**WORK REQUEST**
Look below for the line containing "Task: Expand the ribbon" and the line containing "Click the tow"; repeat exactly those two lines and all lines between them, and nothing else.

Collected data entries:
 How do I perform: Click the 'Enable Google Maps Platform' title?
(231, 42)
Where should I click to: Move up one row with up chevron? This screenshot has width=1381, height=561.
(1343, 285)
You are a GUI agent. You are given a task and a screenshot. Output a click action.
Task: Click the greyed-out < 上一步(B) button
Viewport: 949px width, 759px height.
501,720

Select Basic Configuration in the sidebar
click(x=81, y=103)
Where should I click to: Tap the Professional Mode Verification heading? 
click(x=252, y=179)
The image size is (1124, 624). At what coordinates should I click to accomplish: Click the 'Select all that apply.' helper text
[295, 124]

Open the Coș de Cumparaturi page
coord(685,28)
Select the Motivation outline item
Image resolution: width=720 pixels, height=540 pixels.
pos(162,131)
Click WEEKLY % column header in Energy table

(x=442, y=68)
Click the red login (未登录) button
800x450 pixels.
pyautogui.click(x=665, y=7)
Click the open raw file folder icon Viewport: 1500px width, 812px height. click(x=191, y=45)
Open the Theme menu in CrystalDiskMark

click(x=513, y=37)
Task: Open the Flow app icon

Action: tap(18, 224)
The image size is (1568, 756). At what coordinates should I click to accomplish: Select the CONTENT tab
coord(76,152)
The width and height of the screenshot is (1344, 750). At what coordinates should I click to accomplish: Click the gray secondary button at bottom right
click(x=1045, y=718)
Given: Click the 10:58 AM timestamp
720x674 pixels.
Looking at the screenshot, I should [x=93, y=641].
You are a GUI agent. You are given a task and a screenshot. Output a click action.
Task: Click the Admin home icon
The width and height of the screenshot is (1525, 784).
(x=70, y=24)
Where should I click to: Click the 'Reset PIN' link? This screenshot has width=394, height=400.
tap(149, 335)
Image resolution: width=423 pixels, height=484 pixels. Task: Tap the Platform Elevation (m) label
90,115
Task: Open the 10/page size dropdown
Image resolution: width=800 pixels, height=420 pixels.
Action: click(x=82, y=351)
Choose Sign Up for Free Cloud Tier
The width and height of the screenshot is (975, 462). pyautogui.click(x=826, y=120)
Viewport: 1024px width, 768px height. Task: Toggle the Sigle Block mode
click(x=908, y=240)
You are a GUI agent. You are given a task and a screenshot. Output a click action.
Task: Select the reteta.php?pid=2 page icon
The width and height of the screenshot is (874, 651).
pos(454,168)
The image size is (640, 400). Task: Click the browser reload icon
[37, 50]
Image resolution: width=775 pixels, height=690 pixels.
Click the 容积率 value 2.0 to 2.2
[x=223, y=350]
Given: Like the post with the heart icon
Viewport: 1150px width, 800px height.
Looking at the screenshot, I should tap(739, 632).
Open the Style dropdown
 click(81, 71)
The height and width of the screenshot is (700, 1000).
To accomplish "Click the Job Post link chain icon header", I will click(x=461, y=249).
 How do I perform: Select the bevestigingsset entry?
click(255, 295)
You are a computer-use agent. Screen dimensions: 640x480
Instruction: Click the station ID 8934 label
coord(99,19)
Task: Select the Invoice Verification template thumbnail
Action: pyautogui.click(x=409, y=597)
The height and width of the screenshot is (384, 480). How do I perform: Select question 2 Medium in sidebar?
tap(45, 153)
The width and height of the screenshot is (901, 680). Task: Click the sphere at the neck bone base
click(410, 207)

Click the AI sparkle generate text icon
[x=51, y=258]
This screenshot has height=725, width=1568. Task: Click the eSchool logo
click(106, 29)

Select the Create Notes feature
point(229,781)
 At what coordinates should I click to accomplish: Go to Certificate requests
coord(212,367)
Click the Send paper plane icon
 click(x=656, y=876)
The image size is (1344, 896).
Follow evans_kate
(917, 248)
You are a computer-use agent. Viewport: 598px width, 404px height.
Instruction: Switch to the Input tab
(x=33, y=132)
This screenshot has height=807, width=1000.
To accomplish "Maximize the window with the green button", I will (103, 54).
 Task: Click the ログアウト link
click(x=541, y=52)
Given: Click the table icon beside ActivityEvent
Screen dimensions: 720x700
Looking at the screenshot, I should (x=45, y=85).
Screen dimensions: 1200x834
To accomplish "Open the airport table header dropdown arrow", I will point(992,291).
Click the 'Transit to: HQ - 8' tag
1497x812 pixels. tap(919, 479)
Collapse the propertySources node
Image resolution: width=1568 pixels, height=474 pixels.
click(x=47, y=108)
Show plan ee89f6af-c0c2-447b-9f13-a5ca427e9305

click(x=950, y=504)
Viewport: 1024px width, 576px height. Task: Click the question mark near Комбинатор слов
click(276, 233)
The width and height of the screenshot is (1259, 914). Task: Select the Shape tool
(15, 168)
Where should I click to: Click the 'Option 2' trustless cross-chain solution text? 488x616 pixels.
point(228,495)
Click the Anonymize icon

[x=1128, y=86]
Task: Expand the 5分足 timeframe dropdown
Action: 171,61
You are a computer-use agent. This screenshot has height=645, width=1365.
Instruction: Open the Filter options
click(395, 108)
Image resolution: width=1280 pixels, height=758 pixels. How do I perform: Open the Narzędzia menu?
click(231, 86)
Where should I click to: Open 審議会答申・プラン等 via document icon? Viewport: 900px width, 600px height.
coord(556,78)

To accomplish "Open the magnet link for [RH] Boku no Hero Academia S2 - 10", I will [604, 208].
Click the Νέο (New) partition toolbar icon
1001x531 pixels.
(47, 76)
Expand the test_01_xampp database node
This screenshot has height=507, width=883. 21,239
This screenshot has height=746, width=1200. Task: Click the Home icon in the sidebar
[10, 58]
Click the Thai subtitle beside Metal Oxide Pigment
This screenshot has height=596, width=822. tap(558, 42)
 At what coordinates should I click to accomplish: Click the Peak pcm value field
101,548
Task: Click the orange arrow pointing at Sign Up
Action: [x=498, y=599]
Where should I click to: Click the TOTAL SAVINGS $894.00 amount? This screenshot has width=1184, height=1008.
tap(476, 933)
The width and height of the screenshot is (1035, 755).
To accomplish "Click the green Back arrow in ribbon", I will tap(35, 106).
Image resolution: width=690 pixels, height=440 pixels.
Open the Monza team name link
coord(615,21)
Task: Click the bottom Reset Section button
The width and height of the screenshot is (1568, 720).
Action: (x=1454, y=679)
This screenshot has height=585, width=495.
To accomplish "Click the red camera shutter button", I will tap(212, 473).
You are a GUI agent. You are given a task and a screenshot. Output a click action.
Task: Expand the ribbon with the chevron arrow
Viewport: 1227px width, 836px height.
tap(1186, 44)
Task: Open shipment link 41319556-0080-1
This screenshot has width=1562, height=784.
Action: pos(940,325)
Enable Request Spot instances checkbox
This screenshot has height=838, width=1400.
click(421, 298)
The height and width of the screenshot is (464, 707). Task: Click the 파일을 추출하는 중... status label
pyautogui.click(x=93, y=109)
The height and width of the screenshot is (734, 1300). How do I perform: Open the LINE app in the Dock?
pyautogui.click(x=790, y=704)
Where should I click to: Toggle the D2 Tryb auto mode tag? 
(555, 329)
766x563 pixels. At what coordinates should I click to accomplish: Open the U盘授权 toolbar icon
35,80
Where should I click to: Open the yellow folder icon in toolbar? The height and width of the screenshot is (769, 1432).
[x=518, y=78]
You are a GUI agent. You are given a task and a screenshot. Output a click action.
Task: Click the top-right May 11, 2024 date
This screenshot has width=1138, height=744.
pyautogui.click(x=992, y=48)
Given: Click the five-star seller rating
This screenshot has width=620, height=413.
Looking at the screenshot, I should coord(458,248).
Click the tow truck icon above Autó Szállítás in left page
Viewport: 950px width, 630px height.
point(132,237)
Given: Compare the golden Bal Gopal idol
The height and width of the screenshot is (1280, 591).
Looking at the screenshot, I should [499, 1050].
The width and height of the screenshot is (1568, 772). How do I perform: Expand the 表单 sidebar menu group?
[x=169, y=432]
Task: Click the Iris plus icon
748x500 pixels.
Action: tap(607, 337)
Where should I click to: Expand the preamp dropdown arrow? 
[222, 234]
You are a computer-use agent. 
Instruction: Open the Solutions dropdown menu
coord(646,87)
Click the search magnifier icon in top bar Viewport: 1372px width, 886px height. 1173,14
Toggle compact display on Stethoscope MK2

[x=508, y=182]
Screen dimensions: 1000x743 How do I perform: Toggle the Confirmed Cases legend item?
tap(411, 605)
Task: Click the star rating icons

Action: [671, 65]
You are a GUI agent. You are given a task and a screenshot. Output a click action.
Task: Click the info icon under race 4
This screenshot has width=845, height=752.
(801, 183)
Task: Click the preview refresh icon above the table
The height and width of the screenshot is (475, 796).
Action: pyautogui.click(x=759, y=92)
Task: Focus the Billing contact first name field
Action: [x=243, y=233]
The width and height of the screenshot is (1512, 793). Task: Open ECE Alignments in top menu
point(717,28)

**ANSWER BELOW**
Task: Expand the ribbon with the chevron arrow
Viewport: 1227px width, 836px height.
tap(1186, 44)
Task: Open shipment link 41319556-0080-1
This screenshot has width=1562, height=784.
Action: pos(940,325)
Enable Request Spot instances checkbox
This screenshot has height=838, width=1400.
click(421, 298)
The height and width of the screenshot is (464, 707). Task: Click the 파일을 추출하는 중... status label
pyautogui.click(x=93, y=109)
The height and width of the screenshot is (734, 1300). How do I perform: Open the LINE app in the Dock?
pyautogui.click(x=790, y=704)
Where should I click to: Toggle the D2 Tryb auto mode tag? 
(555, 329)
766x563 pixels. At what coordinates should I click to accomplish: Open the U盘授权 toolbar icon
35,80
Where should I click to: Open the yellow folder icon in toolbar? The height and width of the screenshot is (769, 1432).
[x=518, y=78]
You are a GUI agent. You are given a task and a screenshot. Output a click action.
Task: Click the top-right May 11, 2024 date
This screenshot has width=1138, height=744.
pyautogui.click(x=992, y=48)
Given: Click the five-star seller rating
This screenshot has width=620, height=413.
Looking at the screenshot, I should coord(458,248).
Click the tow truck icon above Autó Szállítás in left page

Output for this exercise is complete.